To assist users in identifying and selecting less crowded options and thus to facilitate physical distancing without restricting citizens’ personal freedom, apps (and websites) increasingly display crowding information, which we define as information that indicates to what extent a location’s available capacity for visitors is occupied. For example, the website DocClocker informs patients how exposed they are to other patients at different doctors, the app Crowdless shows which supermarkets are currently crowded and the popular times feature of Google Maps displays how busy locations (e.g. restaurants and bars) are (see Figure 1). By employing crowding information, apps make the different crowding levels at real-world locations digitally visible and thus allow users to identify differently crowded locations. As such, apps can potentially facilitate physical distancing by displaying crowding information, and therefore provide an important contribution to the containment of the COVID-19 pandemic.

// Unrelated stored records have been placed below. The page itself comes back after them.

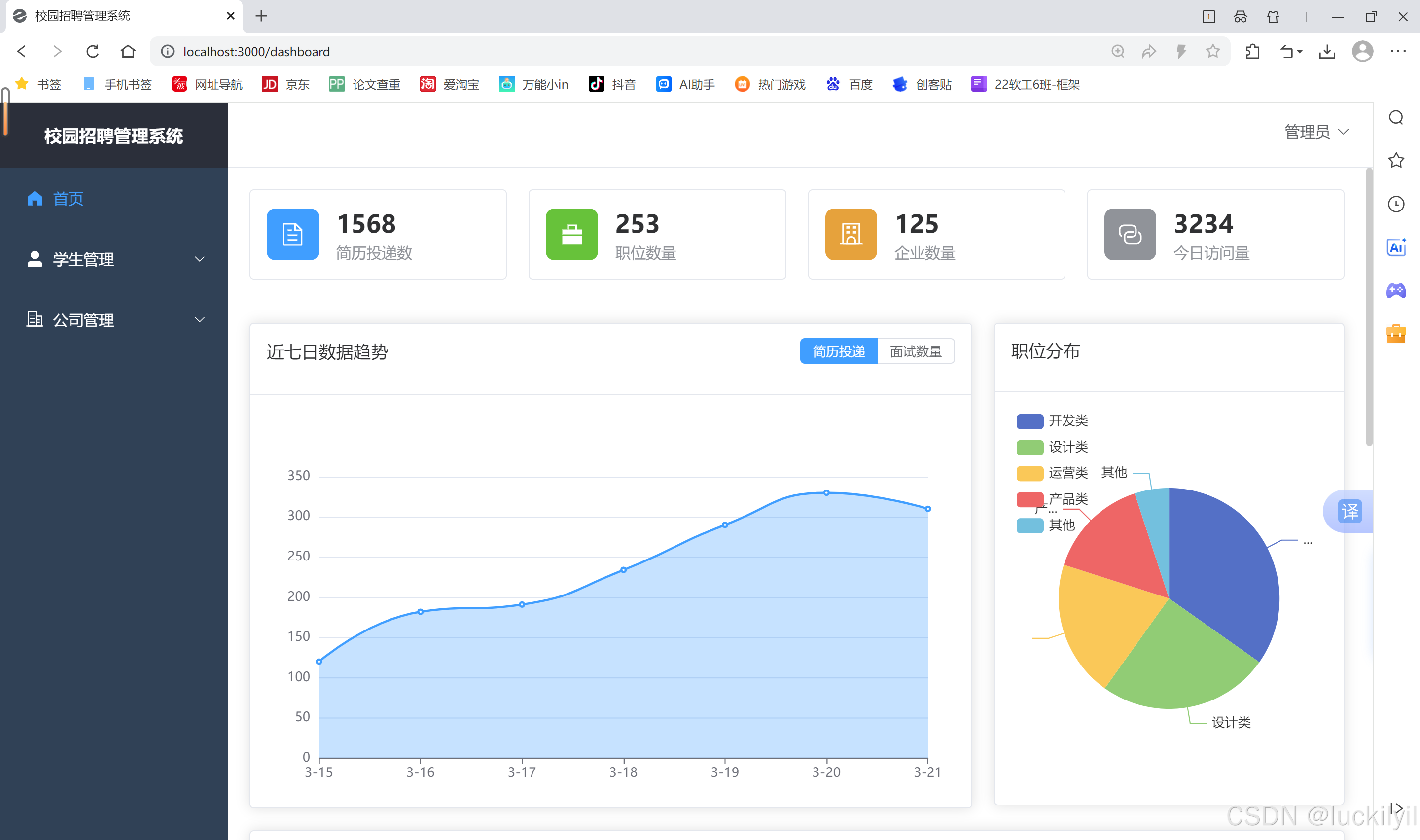
Task: Click the green briefcase job count icon
Action: tap(571, 234)
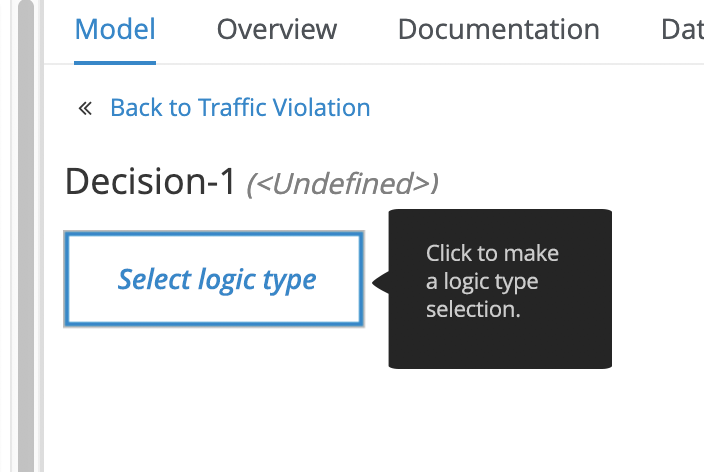The width and height of the screenshot is (704, 472).
Task: Click empty area right of Back link
Action: click(530, 108)
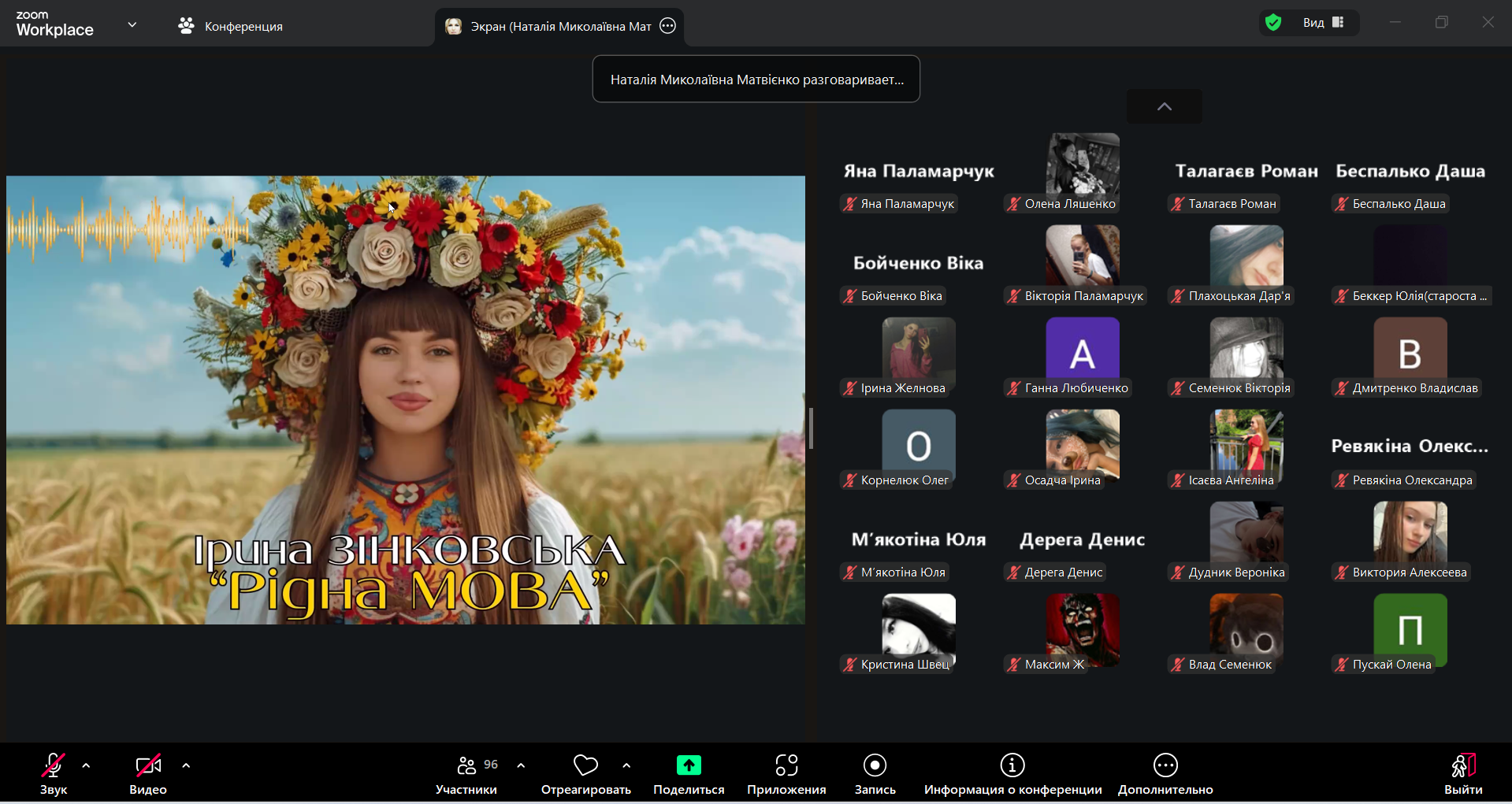1512x804 pixels.
Task: Click the Выйти leave meeting button
Action: point(1462,773)
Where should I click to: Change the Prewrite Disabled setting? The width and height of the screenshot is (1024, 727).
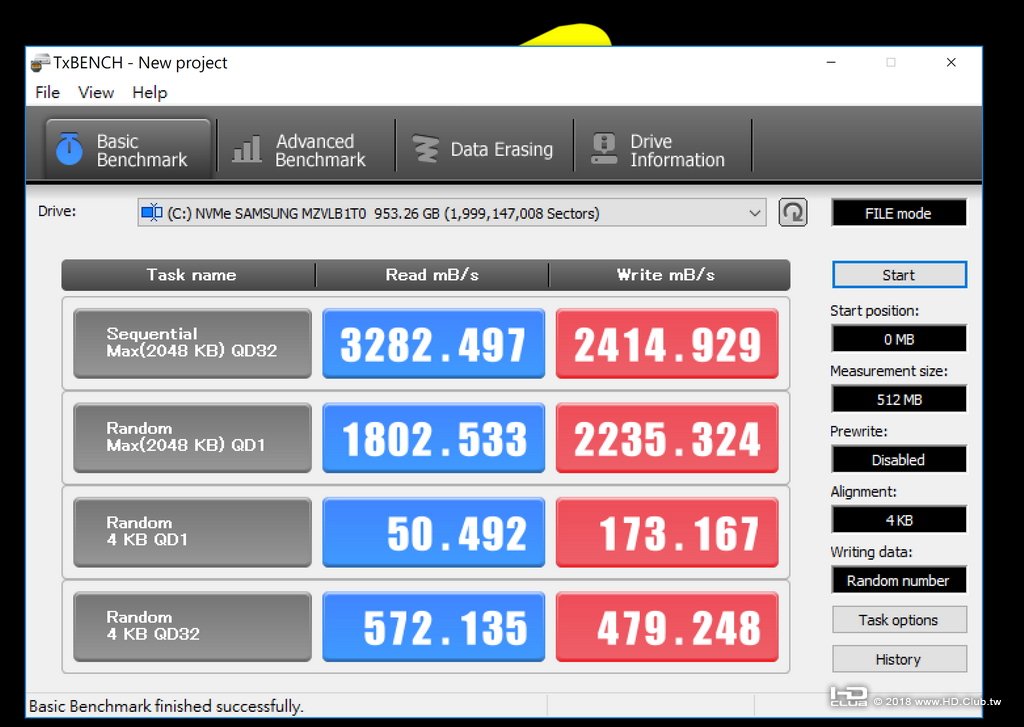[x=899, y=460]
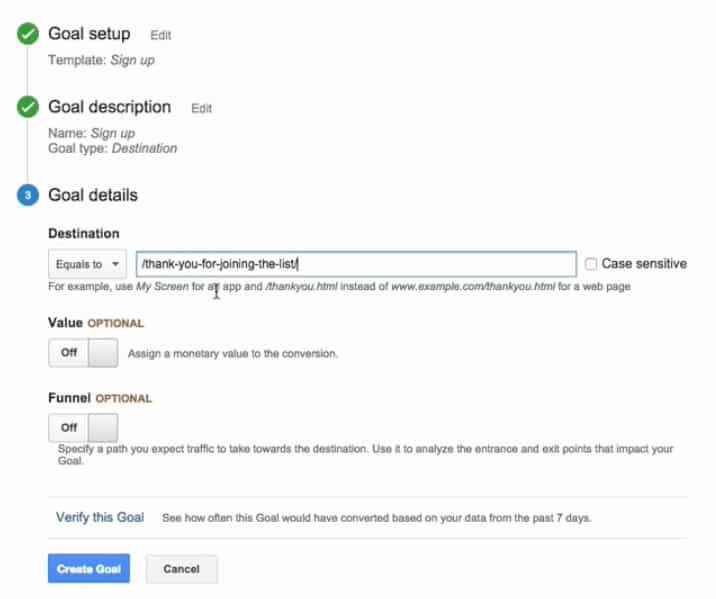This screenshot has height=599, width=716.
Task: Click the Goal setup green checkmark icon
Action: coord(27,35)
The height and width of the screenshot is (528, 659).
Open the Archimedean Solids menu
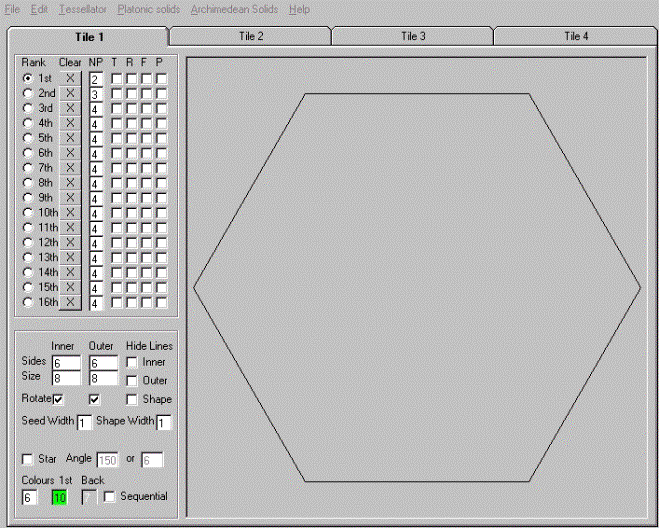227,9
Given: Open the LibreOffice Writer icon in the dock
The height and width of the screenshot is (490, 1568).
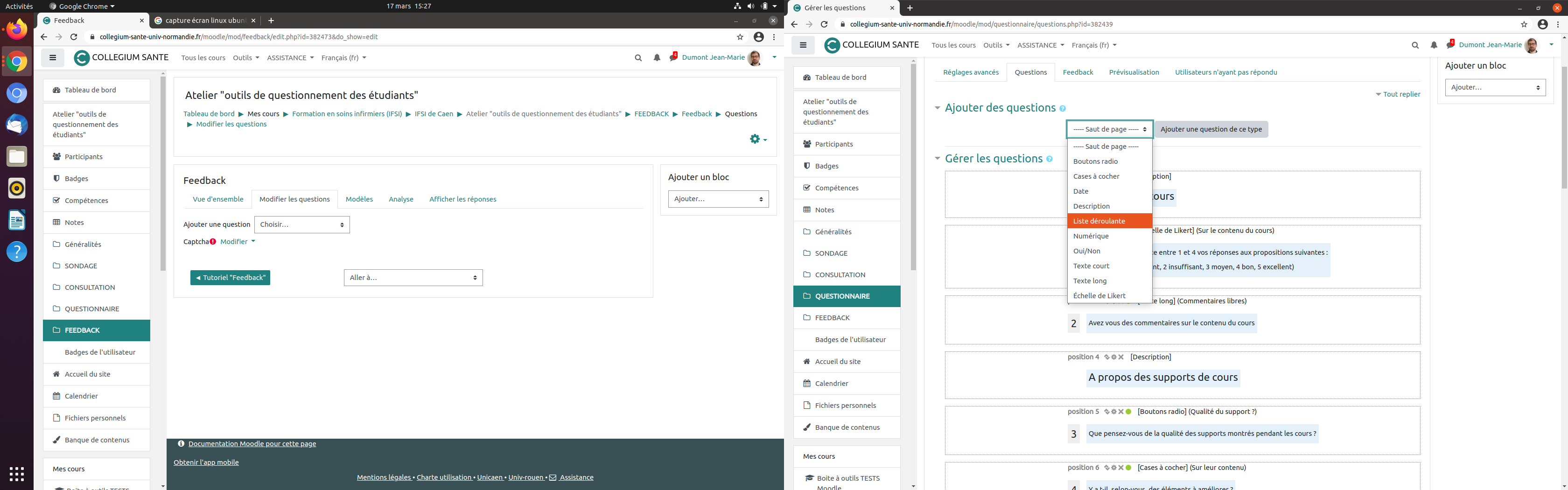Looking at the screenshot, I should pos(16,220).

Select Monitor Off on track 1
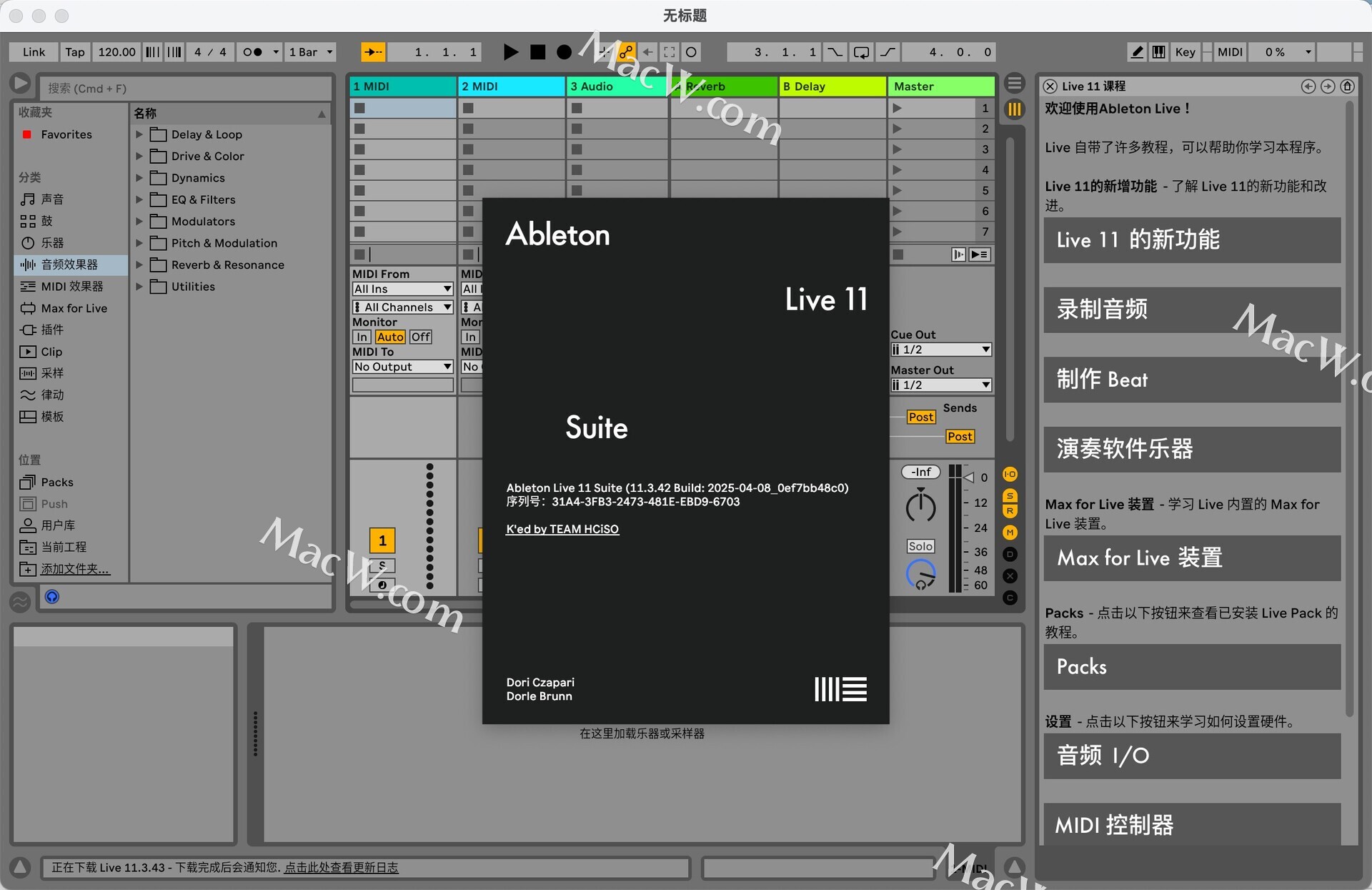click(420, 337)

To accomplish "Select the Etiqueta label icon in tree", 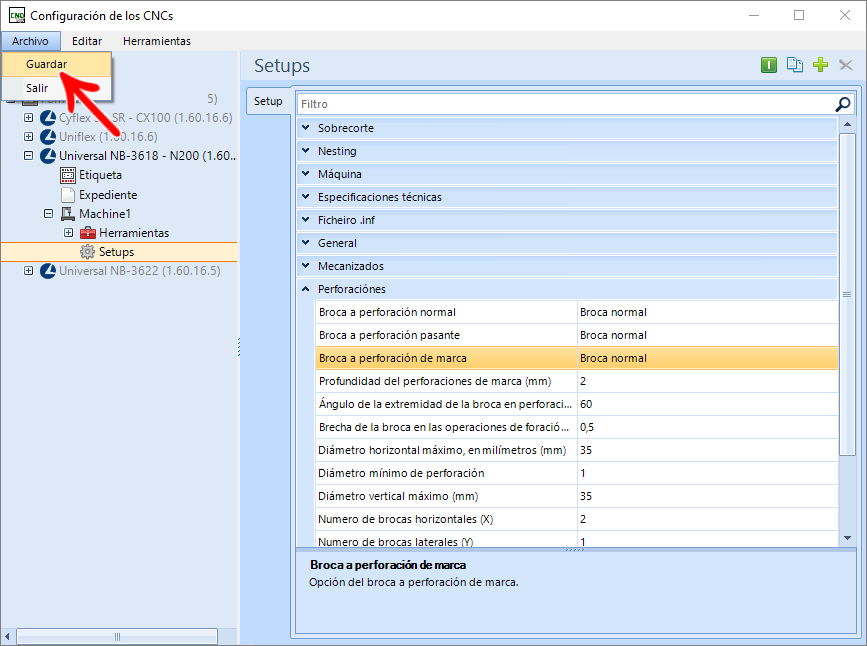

Figure 1. Crowding information provided by Google Maps with usual crowding based on historical visits (left) and live crowding information reflecting current visits (right)

Although apps increasingly display crowding information about locations, knowledge is lacking whether and how this indeed influences (user) selection behaviour. Specifically when users are uncertain about the quality of each location they face a dilemma when interpreting crowding information. Given the COVID-19 pandemic, more crowded locations entail a heightened risk of infection through increased encounters and congestion. Yet, previous knowledge related to crowding information mainly indicates that individuals are attracted to highly demanded and thus often crowded locations because this is interpreted as a signal of high quality. Therefore, a troubling question arises: If users are attracted to crowded locations, do apps that display crowding information in good faith unintentionally make users select more crowded locations and hence add fuel to the fire of spreading COVID-19?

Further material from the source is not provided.